Como parte del compromiso del gobernador Julio Menchaca Salazar con la conservación del patrimonio cultural y gastronómico de Hidalgo, el reconocimiento al proceso tradicional de elaboración del chile rayado representa un paso fundamental para preservar uno de los productos más emblemáticos de la Sierra Gorda.
De esa forma, para proteger el conocimiento que durante generaciones ha dado identidad a las comunidades productoras, la investigadora Xóchitl Liliana Carmen Franco, especialista en el estudio del chile rayado y egresada del Colegio de Postgraduados, destacó que la calidad y el prestigio de este producto dependen de un minucioso proceso artesanal.

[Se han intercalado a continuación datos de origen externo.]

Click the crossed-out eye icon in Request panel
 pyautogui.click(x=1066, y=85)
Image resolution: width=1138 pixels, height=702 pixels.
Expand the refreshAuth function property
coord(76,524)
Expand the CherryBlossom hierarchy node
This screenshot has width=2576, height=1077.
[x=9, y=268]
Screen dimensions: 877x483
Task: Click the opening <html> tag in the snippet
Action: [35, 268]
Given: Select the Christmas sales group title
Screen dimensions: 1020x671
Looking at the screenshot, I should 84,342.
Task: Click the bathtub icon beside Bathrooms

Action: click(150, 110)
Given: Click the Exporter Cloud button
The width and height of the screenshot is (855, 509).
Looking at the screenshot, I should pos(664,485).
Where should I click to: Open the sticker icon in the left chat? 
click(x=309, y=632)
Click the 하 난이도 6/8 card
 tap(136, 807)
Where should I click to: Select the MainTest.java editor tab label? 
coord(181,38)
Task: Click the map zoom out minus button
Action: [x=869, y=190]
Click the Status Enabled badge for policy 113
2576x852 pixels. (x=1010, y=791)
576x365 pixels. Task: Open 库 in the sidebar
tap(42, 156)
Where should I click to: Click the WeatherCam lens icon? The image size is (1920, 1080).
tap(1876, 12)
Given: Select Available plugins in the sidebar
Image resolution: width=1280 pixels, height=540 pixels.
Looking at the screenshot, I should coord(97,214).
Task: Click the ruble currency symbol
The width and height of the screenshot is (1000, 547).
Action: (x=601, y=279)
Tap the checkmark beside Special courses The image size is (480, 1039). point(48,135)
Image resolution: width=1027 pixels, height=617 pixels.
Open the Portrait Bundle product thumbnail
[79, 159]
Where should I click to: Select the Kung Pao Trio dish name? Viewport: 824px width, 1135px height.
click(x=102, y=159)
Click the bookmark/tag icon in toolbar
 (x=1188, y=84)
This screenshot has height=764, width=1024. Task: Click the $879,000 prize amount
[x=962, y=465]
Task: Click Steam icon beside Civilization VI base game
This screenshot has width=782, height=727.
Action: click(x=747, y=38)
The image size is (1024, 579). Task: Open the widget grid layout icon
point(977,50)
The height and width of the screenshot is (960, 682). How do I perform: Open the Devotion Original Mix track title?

Detalló que el cultivo comienza en diferentes altitudes de la sierra y culmina con un cuidadoso secado en hornos tradicionales construidos con adobe, piedra y varas de otate, donde durante aproximadamente tres días el chile es ahumado con leña de encino blanco.
Explicó que esta técnica no sólo deshidrata el producto, sino que le aporta el aroma, el sabor y el picor que distinguen al auténtico chile rayado hidalguense. Cualquier modificación al método tradicional altera sus características, por lo que conservar los hornos y los procesos originales resulta indispensable para mantener su calidad.
«En México existen diferentes zonas de chile rayado. Hay en Veracruz, San Luis, Puebla e Hidalgo. En la región de Sierra Gorda, el que se caracteriza por su sabor y calidad es el chile rayado. Es toda la región Sierra Gorda, Zimapán, Pacula, Pisaflores, Chapulhuacán, La Misión y también en lo que es el área del Valle del Mezquital».